THE PROBLEM => Rewrite the lines of the records as a Markdown table with the columns Row and Line, starting with the line with "At what coordinates" and going on through the last line of the records, and leave out blank lines.

--

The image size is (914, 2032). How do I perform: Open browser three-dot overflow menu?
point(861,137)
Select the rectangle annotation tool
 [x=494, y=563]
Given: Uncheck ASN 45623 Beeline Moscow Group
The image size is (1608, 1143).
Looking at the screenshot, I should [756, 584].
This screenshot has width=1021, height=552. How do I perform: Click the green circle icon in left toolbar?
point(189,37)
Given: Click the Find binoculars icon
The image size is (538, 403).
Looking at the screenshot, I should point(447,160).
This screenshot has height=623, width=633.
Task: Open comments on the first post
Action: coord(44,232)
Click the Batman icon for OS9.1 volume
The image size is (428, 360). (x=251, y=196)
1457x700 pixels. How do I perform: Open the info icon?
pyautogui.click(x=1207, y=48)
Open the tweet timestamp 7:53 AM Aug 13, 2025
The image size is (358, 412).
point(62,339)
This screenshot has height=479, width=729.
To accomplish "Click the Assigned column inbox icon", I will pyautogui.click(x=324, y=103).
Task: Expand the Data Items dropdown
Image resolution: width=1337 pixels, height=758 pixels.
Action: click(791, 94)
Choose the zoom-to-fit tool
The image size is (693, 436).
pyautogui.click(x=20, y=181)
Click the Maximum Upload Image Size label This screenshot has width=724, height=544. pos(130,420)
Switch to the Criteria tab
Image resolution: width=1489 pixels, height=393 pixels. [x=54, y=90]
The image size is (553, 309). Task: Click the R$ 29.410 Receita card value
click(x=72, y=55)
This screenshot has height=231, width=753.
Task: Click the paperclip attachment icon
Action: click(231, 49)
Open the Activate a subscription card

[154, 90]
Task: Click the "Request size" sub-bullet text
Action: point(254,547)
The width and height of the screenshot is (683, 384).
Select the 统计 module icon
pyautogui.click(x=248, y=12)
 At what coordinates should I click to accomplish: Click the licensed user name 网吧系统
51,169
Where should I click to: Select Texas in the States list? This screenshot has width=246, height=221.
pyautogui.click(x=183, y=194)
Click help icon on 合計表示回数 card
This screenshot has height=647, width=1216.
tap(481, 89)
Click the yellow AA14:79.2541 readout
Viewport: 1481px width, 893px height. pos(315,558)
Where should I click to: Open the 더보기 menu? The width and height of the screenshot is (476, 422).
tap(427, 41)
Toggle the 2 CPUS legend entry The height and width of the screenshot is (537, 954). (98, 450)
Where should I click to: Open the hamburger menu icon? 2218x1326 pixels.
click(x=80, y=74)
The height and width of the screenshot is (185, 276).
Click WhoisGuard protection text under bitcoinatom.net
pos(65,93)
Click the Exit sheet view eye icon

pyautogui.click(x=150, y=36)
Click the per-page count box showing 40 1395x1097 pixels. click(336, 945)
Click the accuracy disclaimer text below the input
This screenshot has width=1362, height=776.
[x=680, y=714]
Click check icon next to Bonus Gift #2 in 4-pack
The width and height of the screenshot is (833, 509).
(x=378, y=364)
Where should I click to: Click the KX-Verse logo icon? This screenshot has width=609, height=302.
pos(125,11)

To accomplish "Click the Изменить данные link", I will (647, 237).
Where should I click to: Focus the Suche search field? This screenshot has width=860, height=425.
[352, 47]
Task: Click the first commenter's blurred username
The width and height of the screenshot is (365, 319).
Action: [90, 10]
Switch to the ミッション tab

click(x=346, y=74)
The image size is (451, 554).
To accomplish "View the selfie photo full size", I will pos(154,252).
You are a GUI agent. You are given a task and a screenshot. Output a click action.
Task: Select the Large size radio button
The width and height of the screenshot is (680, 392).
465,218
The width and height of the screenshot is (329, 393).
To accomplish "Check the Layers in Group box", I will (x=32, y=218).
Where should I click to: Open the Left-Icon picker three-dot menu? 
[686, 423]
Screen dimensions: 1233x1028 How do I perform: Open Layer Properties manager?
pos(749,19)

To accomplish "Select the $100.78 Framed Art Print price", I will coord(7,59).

--

WRITTEN REPLY =>
| Row | Line |
|---|---|
| 1 |  At what coordinates should I click to accomplish: Click the licensed user name 网吧系统 |
| 2 | 51,169 |
| 3 | Where should I click to: Select Texas in the States list? This screenshot has width=246, height=221. |
| 4 | pyautogui.click(x=183, y=194) |
| 5 | Click help icon on 合計表示回数 card |
| 6 | This screenshot has height=647, width=1216. |
| 7 | tap(481, 89) |
| 8 | Click the yellow AA14:79.2541 readout |
| 9 | Viewport: 1481px width, 893px height. pos(315,558) |
| 10 | Where should I click to: Open the 더보기 menu? The width and height of the screenshot is (476, 422). |
| 11 | tap(427, 41) |
| 12 | Toggle the 2 CPUS legend entry The height and width of the screenshot is (537, 954). (98, 450) |
| 13 | Where should I click to: Open the hamburger menu icon? 2218x1326 pixels. |
| 14 | click(x=80, y=74) |
| 15 | The height and width of the screenshot is (185, 276). |
| 16 | Click WhoisGuard protection text under bitcoinatom.net |
| 17 | pos(65,93) |
| 18 | Click the Exit sheet view eye icon |
| 19 | pyautogui.click(x=150, y=36) |
| 20 | Click the per-page count box showing 40 1395x1097 pixels. click(336, 945) |
| 21 | Click the accuracy disclaimer text below the input |
| 22 | This screenshot has width=1362, height=776. |
| 23 | [x=680, y=714] |
| 24 | Click check icon next to Bonus Gift #2 in 4-pack |
| 25 | The width and height of the screenshot is (833, 509). |
| 26 | (x=378, y=364) |
| 27 | Where should I click to: Click the KX-Verse logo icon? This screenshot has width=609, height=302. |
| 28 | pos(125,11) |
| 29 | To accomplish "Click the Изменить данные link", I will (647, 237). |
| 30 | Where should I click to: Focus the Suche search field? This screenshot has width=860, height=425. |
| 31 | [352, 47] |
| 32 | Task: Click the first commenter's blurred username |
| 33 | The width and height of the screenshot is (365, 319). |
| 34 | Action: [90, 10] |
| 35 | Switch to the ミッション tab |
| 36 | click(x=346, y=74) |
| 37 | The image size is (451, 554). |
| 38 | To accomplish "View the selfie photo full size", I will pos(154,252). |
| 39 | You are a GUI agent. You are given a task and a screenshot. Output a click action. |
| 40 | Task: Select the Large size radio button |
| 41 | The width and height of the screenshot is (680, 392). |
| 42 | 465,218 |
| 43 | The width and height of the screenshot is (329, 393). |
| 44 | To accomplish "Check the Layers in Group box", I will (x=32, y=218). |
| 45 | Where should I click to: Open the Left-Icon picker three-dot menu?  |
| 46 | [686, 423] |
| 47 | Screen dimensions: 1233x1028 How do I perform: Open Layer Properties manager? |
| 48 | pos(749,19) |
| 49 | To accomplish "Select the $100.78 Framed Art Print price", I will coord(7,59). |